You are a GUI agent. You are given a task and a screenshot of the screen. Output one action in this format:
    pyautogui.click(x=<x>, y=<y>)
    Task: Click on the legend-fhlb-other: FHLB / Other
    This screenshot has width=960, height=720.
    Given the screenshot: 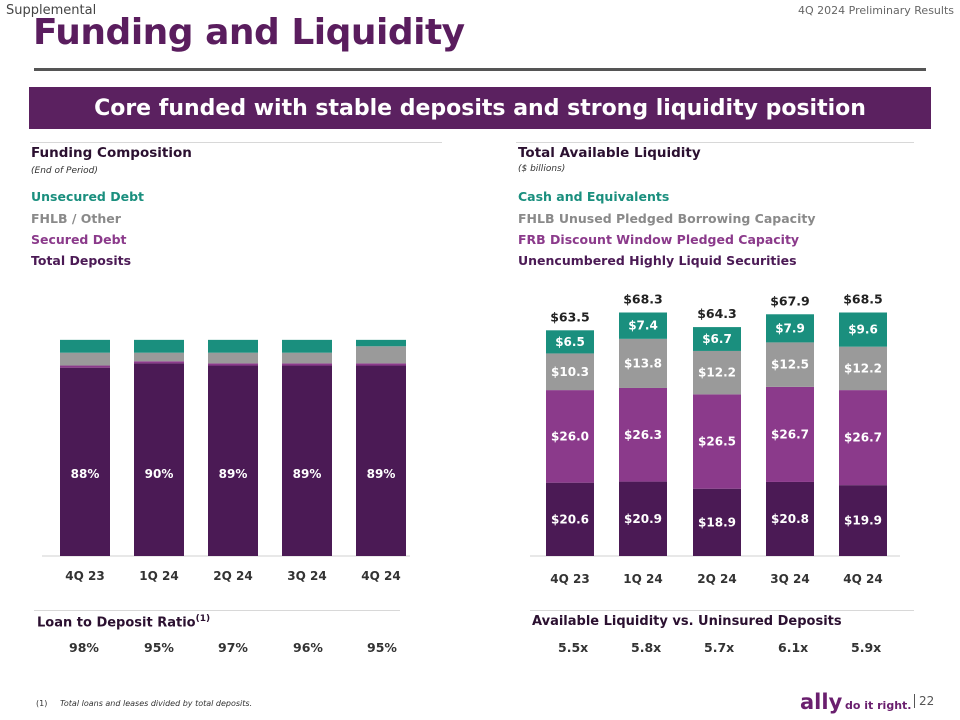 What is the action you would take?
    pyautogui.click(x=76, y=218)
    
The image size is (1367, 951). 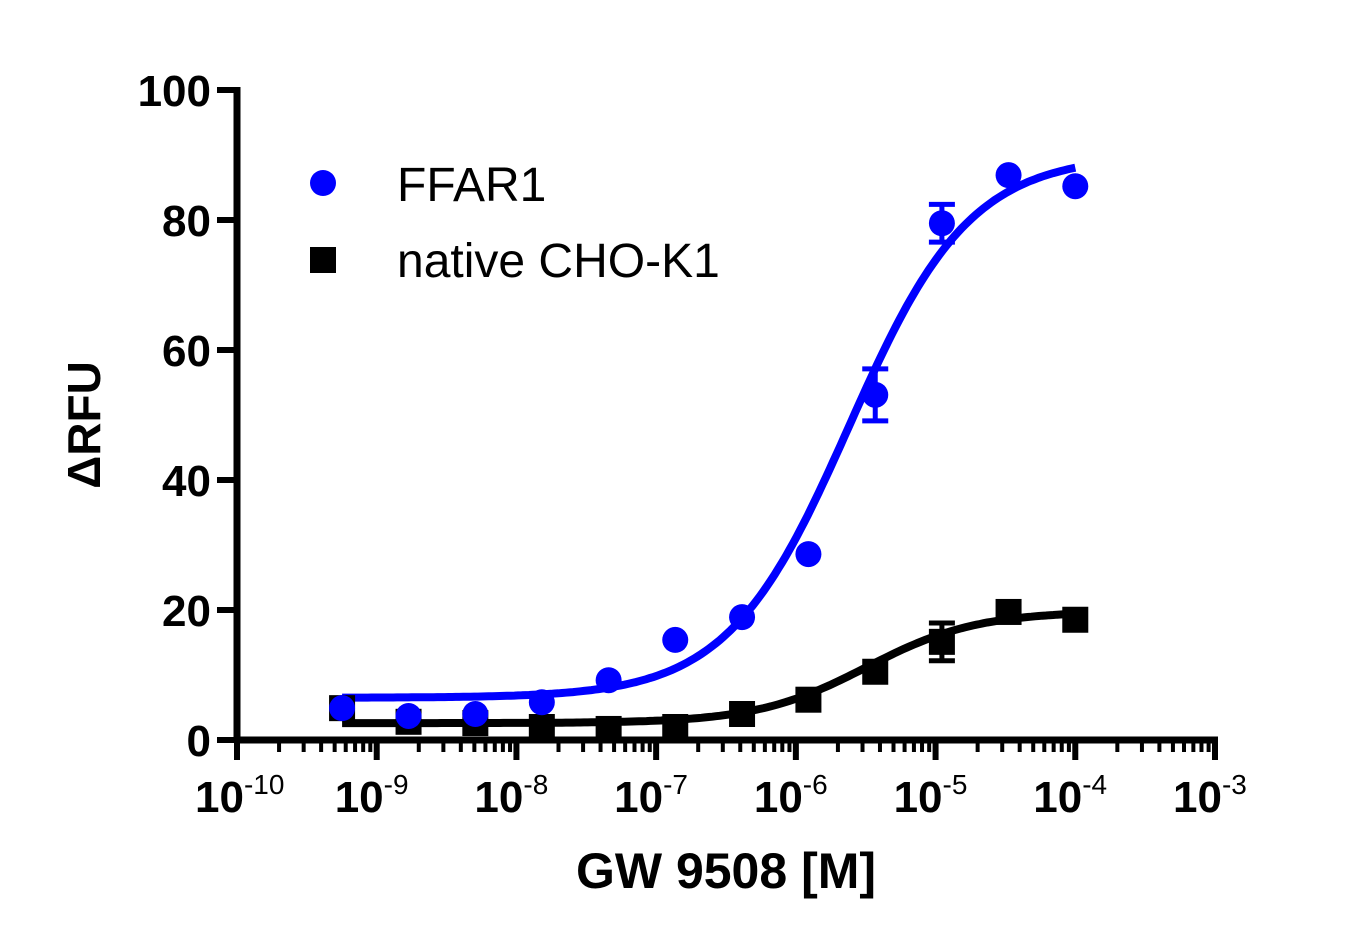 I want to click on y-tick-label: 0, so click(x=199, y=742).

################

=== PROBLEM DETAILS ===
Reproduce verbatim the lines from the first one through the line containing "This screenshot has", both ends included.

=== OUTPUT FOR THIS TASK ===
You are a GUI agent. You are given a task and a screenshot of the screen. Output one action in this format:
    pyautogui.click(x=<x>, y=<y>)
    Task: Click on the legend-fhlb-other: FHLB / Other
    This screenshot has width=960, height=720.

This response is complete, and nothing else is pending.